Dawood Hotak, 28 ans, un commerçant de Kaboul, est aussi «inquiet pour l’avenir» de ses jeunes soeurs et ne sait pas «ce qui va leur arriver».
Les rues de la capitale étaient normalement animées samedi, mais de longues queues étaient observées à la sortie des banques, et certains hommes ont indiqué à l’AFP avoir commencé à se laisser pousser la barbe, en prévision d’une arrivée prochaine des talibans.
Beaucoup d’Afghans – les femmes en particulier -, habitués à la liberté acquise ces 20 dernières années, craignent un retour au pouvoir des talibans.

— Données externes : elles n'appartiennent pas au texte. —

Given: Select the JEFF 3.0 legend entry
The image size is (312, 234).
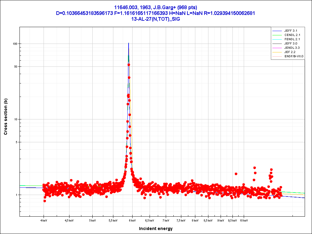Looking at the screenshot, I should (x=290, y=44).
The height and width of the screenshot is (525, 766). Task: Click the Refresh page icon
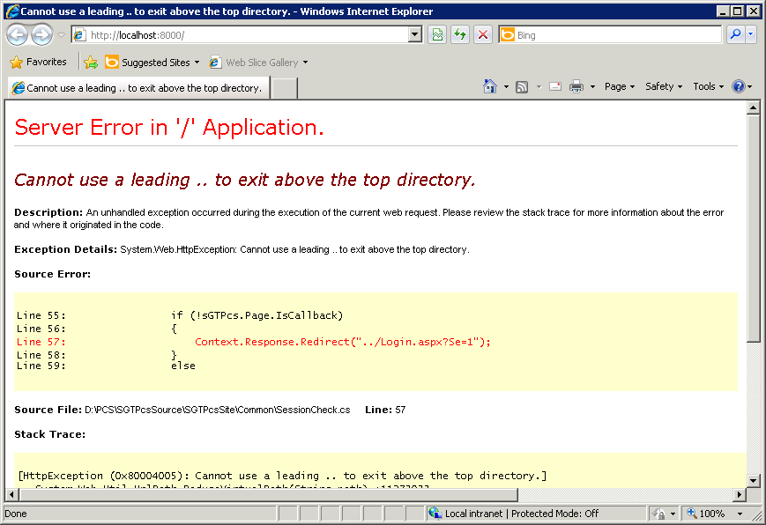460,35
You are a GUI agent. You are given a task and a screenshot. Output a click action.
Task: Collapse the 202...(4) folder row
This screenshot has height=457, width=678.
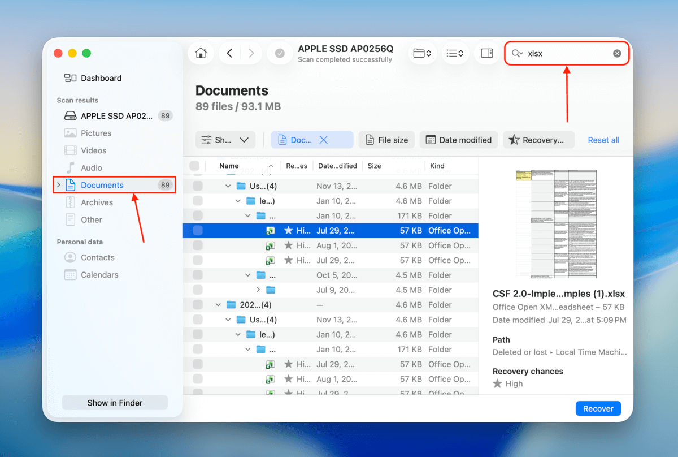coord(218,304)

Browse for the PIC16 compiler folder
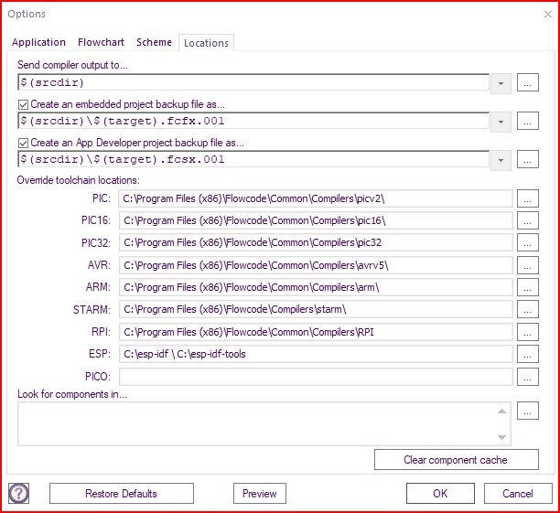pyautogui.click(x=528, y=220)
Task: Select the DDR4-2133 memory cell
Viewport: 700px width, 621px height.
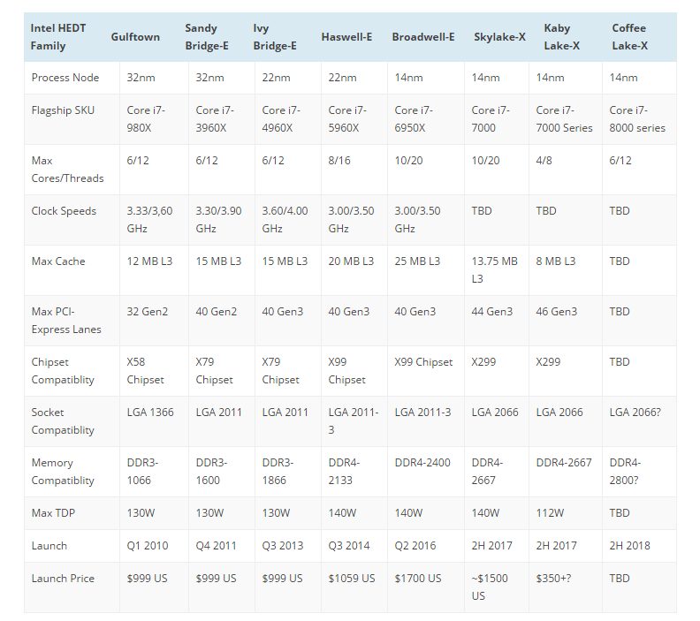Action: 346,472
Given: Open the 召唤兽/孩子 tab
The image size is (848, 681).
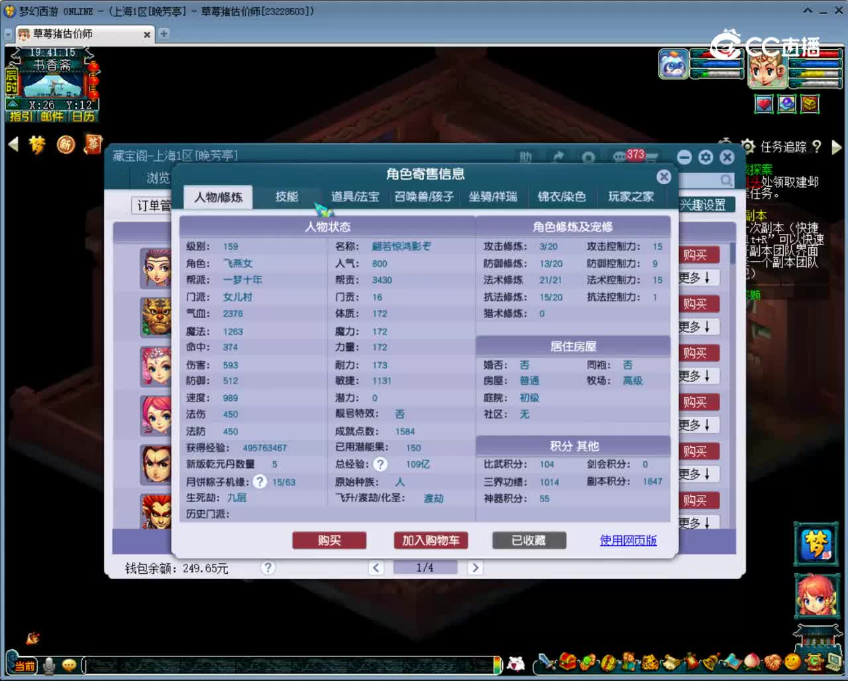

Lorsqu’ils dirigeaient le pays, entre 1996 et 2001, avant d’être chassés il y a 20 ans par une coalition internationale dirigée par les Etats-Unis, les talibans avaient imposé leur version ultra-rigoriste de la loi islamique.
Les femmes avaient interdiction de sortir sans un chaperon masculin et de travailler, et les filles d’aller à l’école. Les femmes accusées de crimes comme l’adultère étaient fouettées et lapidées.
Biden porte à 5000 soldats le nouveau déploiement à Kaboul
Joe Biden a décidé samedi d’envoyer 2.000 soldats de plus que prévu à Kaboul pour sécuriser l’évacuation de diplomates américains et de civils afghans, alors que les talibans étaient aux portes de la capitale afghane.
Le président américain a annoncé dans un communiqué qu’après avoir consulté ses conseillers en matière de sécurité nationale, «environ 5.000 soldats», et non plus 3.000, seraient déployés à l’aéroport de Kaboul pour faciliter les évacuations après 20 ans de conflit.
Menaçant les talibans de réponse rapide et forte en cas d’attaques contre les intérêts américains, il a défendu sa décision de retirer les forces américaines d’Afghanistan et promis de ne pas «léguer» cette guerre à un autre président américain.